A chaque évènement ou soubresaut politique en Haïti, ces liens historiques et cette influence franco-américaine apparaissent toujours en filigrane. En 1986, Jean-Claude Duvalier (Baby Doc) fut lâché par ses alliés américains et français ; ce qui mettra fin à une dictature sanguinaire de 30 ans des Duvalier : de 1957 à 1971 pour le père François et de 1971 à 1986 pour le fils. De l’intérieur, un mouvement de masse appelé Lavalas (torrent) emporta Baby Doc mais la transition dirigée par un conseil de gouvernement duvaliériste perdure. Une nouvelle constitution fut plébiscitée en 1987 ; mais il a fallu attendre 1991 pour avoir l’avènement d’un nouveau président de la République élu démocratiquement. Il s’agit de Jean-Bertrand Aristide (Titide), prêtre charismatique affilié à la « théologie de la libération ». Il prît la tête du mouvement Lavalas et devînt porte-étendard des pauvres des bidonvilles face à une oligarchie de métis. Il a été déposé par un putsch après six mois seulement d’exercice et trouva refuge aux Etats-Unis lesquels décrétèrent un blocus économique. L’administration Clinton rétablira Titide en 1994 avec une portion néo-libérale à appliquer au peuple exsangue.
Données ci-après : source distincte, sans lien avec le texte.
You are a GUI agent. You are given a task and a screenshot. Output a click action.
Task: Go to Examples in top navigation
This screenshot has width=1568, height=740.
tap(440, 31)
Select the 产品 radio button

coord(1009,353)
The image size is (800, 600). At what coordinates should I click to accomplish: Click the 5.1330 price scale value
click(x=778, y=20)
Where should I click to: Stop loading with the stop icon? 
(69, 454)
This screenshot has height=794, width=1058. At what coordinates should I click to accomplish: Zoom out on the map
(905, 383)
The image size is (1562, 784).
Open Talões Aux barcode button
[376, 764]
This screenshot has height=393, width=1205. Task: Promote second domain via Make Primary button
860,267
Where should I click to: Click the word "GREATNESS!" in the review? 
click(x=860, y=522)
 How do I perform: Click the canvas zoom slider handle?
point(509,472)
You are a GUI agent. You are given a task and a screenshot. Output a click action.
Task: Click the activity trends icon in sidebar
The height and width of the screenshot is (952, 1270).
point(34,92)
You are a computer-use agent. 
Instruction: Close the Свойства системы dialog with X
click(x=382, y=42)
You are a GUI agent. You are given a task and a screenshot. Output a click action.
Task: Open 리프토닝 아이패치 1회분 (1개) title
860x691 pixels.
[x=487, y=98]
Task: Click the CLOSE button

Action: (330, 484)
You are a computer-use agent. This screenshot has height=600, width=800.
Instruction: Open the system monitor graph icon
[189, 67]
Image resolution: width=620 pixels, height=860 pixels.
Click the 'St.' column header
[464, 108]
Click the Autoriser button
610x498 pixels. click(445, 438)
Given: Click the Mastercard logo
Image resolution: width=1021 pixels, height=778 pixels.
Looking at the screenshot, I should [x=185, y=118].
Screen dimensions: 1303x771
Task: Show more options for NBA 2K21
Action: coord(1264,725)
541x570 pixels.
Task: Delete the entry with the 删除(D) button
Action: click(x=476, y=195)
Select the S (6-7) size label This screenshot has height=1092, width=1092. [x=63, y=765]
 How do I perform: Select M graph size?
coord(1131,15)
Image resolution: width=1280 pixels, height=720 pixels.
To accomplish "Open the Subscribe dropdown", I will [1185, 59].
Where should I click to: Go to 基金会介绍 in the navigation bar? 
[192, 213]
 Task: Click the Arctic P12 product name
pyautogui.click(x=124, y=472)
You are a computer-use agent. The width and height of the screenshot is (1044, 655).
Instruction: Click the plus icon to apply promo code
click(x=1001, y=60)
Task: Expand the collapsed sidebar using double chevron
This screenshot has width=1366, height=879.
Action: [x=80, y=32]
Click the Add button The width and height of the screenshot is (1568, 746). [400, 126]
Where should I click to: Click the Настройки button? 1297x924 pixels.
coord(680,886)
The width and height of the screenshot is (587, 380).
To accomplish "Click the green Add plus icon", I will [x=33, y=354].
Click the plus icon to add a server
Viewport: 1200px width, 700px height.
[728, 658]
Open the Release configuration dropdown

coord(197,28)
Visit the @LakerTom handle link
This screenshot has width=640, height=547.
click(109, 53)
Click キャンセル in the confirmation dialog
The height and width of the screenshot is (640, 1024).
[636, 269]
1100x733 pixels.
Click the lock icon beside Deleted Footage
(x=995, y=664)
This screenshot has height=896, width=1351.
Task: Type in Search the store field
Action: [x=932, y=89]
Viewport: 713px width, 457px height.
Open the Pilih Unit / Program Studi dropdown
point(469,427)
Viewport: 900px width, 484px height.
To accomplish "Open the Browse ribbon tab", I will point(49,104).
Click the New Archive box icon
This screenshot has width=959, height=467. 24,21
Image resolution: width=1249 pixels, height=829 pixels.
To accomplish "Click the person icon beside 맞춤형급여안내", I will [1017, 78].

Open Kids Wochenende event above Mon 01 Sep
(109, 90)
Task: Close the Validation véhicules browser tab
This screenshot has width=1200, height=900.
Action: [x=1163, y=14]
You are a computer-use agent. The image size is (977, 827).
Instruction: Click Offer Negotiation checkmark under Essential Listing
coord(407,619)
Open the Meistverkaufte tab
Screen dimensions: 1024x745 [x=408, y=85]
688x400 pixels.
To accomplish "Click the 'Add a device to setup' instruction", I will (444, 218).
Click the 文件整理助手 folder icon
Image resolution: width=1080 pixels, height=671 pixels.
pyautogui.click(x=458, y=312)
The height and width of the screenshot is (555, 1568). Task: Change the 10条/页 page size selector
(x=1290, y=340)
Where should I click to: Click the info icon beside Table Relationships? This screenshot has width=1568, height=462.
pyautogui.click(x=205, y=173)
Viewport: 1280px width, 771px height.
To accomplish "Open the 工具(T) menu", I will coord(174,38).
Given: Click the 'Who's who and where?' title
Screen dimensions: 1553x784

Son premier ministre René Préval le succéda en 1996. Plus malléable, celui-ci appliqua le plan américain sans état d’âmes. C’est dans ce pays en pleine déconfiture que Titide revient au pouvoir en 2000. Mais le prêtre défroqué qui a suscité autant d’espoirs vît désormais dans sa tour d’ivoire. Il a épousé une avocate haïtiano-américaine et ses milices « chimères » rivalisaient avec les tristement célèbres tontons macoutes.